Oscar García Maceiras, CEO of Inditex, and Atle Høie, IndustriALL Global Union general secretary, signed a new protocol designed to further the Global Framework Agreement (GFA) first signed by the two organizations in 2007.

They claim the agreement has improved working conditions for three million people in supply chains over the past 15 years. However, they do not mention where they have plucked this figure from. Moreover, given garment worker wages remain pitiful at Inditex’s main sourcing hubs, one can only assume the pair are setting the bar extremely low on this issue.

The new protocol, they say, establishes mechanisms for cementing the role of local unions for a better understanding of what the workers making the clothes need.

Inditex and IndustriALL will formulate a work plan which will focus on “continued respect for the freedom of association, the right to collective bargaining and the provision of training to worker representatives, the textile group’s suppliers and its supply chain factory workers.”

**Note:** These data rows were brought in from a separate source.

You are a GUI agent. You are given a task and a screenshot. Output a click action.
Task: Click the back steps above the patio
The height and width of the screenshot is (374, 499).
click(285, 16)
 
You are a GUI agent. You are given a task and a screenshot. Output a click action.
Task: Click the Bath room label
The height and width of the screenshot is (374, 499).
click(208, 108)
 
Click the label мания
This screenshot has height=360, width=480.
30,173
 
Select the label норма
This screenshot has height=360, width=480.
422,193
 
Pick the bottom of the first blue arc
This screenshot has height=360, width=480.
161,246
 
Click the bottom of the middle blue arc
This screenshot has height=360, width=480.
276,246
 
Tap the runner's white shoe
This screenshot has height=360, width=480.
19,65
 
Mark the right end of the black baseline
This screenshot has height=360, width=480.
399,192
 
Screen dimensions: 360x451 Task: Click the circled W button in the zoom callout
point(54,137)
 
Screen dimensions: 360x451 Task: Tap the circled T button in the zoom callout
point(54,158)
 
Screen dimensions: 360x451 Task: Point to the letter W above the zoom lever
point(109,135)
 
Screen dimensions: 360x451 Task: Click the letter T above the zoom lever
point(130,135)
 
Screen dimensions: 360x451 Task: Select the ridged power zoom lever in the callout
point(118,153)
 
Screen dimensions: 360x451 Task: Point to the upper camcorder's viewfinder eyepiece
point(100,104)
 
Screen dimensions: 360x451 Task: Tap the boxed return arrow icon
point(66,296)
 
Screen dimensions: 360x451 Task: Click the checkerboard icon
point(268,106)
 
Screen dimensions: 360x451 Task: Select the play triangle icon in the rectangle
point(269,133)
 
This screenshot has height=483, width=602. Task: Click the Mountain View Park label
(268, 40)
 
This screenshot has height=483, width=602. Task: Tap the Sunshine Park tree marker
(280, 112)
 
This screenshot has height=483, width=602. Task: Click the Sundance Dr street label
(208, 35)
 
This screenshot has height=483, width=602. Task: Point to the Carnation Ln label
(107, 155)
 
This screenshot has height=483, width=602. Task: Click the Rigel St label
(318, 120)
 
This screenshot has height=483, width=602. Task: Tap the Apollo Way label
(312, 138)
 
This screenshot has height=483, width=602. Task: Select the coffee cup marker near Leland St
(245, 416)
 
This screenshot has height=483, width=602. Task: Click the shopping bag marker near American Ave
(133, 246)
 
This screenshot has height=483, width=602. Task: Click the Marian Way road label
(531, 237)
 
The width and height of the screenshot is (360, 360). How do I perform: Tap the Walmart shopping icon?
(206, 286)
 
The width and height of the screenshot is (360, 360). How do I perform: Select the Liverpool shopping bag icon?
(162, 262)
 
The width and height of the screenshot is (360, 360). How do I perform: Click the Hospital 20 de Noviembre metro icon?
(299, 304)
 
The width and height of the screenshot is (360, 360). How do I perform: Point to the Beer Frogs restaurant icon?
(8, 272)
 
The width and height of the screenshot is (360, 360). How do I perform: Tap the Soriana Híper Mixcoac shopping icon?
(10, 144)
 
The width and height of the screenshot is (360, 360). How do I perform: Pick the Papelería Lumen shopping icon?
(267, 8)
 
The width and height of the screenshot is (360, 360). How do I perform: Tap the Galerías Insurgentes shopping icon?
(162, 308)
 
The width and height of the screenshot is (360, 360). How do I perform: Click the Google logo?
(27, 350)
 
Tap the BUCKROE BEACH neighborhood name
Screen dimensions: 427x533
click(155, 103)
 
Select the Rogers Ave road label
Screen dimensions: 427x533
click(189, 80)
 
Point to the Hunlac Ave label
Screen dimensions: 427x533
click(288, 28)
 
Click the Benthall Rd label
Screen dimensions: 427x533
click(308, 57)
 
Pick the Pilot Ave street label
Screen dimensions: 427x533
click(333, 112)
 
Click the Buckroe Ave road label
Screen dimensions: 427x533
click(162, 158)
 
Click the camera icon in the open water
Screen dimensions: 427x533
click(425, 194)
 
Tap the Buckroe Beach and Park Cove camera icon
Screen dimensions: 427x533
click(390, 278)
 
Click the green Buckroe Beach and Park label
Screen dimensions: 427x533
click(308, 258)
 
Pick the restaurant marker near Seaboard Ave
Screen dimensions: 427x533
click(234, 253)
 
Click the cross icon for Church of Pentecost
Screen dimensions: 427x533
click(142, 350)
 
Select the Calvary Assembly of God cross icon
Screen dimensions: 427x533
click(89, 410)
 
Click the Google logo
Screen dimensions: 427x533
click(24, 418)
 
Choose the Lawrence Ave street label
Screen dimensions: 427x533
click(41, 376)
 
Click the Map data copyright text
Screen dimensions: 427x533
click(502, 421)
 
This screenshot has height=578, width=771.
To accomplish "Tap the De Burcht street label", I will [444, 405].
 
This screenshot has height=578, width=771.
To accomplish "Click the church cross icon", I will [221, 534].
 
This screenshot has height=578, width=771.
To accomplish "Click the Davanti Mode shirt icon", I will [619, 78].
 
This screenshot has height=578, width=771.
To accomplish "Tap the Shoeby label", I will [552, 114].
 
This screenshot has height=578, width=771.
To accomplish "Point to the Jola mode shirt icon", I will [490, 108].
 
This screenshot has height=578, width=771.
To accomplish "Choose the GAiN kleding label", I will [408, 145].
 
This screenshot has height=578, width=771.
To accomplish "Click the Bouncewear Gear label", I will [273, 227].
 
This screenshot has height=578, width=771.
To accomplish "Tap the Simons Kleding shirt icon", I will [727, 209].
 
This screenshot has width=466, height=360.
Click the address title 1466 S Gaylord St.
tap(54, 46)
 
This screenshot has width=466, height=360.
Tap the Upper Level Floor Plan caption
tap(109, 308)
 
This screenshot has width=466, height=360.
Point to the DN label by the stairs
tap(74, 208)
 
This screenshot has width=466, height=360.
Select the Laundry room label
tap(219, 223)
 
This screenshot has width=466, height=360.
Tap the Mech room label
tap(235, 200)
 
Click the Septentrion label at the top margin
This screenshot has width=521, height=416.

Said Atle Høie, IndustriALL general secretary: “Signing the GFA with Inditex was a breakthrough that has since lead the way for more responsible sourcing and proper industrial relations in the sector. It is fitting that we celebrate the first 15 years by signing a protocol that takes our relationship to a new level in terms of respect for fundamental trade union rights. The fact that we agree with Inditex to increase the role of our local and national unions and to firmly defend their right to organize and bargain collectively in the supply chains gives hope to many.”

Felix Peinado, director for the ILO in Spain, present at the signing ceremony, said: “In the Tripartite Declaration of Principles concerning Multinational Enterprises and Social Policy, ILO urges companies, in collaboration with their workers’ representatives, to enter into international framework agreements to commit to applying principles of decent work along their supply chains in all countries. Spanish unions Comisiones Obreras and UGT, together with Inditex, have been frontrunners in Spain with this agreement. I could not be prouder of this agreement or happier to celebrate its anniversary. The agreement is an example of how, with the combined commitment and hard work of companies and their workers’ representatives, it is possible to forge better working conditions around the world.”